What’s the treatment for depression and chronic pain?

While drugs like opioids have had success in treating intense pain associated with surgery or traumatic injury, they are insufficient in the treatment of chronic pain and come with dangerous side effects like addiction that have influenced the ongoing opioid epidemic. While a few drugs can offer some help with ongoing symptoms, many chronic pain patients find little to no relief from current drug options. There is therefore an urgent need for more effective treatments for ongoing pain. Treatments for depression and chronic pain often overlap. Tricyclic antidepressants and selective serotonin reuptake inhibitors (SSRIs) are often prescribed, with positive effects, in the treatment of both depression and pain. Ketamine, a drug known to be effective in treating acute post-operative pain, shows promise in treating major depressive disorder, with documented improvement of symptoms in treatment-resistant patients. Though its positive effects on depression symptoms occur more quickly than traditional SSRIs, ketamine administration must be repeated often, and it comes with negative side effects, including the potential for abuse. It also shows limited efficacy in treating chronic pain. In addition to drugs, there are also alternative treatments such as psychotherapy and cognitive behavioral therapy (CBT) that offer assistance for those struggling with mood disorders and chronic pain. Though not a complete replacement for drugs or other treatments, evidence suggests CBT can improve symptoms of ongoing pain in some patients. Similarly, CBT and other forms of psychotherapy can lead to the improvement of symptoms in patients with MDD or anxiety disorders, though some reports indicate these effects may be overestimated in many publications. 
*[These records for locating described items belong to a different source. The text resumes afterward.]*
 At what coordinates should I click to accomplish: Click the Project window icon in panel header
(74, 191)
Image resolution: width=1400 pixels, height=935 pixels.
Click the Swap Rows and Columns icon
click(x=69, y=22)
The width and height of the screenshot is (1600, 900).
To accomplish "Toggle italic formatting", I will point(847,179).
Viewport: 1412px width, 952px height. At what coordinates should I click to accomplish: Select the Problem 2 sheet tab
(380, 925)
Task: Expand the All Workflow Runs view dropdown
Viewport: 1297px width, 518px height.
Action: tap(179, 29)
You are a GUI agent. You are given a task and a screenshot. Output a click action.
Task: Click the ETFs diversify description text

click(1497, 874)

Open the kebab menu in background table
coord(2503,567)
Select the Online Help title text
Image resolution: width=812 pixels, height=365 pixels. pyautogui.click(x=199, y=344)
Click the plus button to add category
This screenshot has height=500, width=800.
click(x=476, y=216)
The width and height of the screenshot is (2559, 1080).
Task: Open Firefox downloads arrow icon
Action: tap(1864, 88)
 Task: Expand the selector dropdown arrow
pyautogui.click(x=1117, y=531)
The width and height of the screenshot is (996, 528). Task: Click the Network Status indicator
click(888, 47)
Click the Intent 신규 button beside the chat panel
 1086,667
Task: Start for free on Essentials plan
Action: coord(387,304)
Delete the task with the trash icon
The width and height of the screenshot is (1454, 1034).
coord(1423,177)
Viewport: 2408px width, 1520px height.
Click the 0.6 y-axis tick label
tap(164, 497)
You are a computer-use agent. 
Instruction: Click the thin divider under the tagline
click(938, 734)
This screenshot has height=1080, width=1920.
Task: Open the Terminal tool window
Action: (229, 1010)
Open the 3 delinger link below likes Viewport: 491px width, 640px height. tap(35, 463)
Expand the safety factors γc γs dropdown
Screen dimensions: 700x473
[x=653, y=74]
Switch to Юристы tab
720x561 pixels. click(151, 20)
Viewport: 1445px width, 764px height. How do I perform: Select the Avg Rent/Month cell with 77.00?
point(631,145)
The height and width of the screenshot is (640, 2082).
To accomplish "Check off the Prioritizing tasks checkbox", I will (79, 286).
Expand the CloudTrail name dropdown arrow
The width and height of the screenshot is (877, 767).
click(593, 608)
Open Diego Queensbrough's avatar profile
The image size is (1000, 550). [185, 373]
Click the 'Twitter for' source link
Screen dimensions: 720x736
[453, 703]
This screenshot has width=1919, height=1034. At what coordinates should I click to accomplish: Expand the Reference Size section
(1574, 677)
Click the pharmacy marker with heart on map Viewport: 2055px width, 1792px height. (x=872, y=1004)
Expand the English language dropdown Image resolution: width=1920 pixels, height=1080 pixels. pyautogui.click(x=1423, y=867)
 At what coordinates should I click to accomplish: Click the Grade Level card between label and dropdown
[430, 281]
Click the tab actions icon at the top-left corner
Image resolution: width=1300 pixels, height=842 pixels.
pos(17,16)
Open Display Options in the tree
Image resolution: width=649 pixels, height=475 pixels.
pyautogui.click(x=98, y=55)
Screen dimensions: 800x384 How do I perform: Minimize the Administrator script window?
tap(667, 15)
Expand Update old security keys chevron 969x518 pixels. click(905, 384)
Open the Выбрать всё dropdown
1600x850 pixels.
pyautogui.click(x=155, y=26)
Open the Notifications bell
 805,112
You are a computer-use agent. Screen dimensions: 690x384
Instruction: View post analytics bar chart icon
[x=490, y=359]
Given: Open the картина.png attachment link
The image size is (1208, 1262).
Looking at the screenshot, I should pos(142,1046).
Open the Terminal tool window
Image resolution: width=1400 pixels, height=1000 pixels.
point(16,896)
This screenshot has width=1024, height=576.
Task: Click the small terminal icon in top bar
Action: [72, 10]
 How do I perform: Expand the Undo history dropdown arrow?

What does the future look like?

Despite the dual nature of these diseases, the neurological basis for the overlap in chronic pain and mood disorders is still unclear. Research is ongoing at both the basic and clinical levels, to better understand the neural biology of both diseases and how they may impact one another, and to develop better treatments that target both diseases. Recent research into psychedelics is quickly changing our understanding of ways major depression, post-traumatic stress disorder, and chronic pain, may be successfully treated.  Clinical trials are ongoing, but evidence suggests that psychedelics such as lysergic acid diethylamide (LSD) and psilocybin may be effective in treating both intractable mood disorders and chronic pain conditions such as migraine. These drugs also may represent future positive alternatives to drugs associated with abuse like opioids. 

Pain and mood disorders, though distinct, overlap in the brain areas affected. These debilitating disorders are a huge cost to human health and wellbeing, making the continued advancement of both basic and clinical research into the neuroscience of these diseases and novel treatment options essential.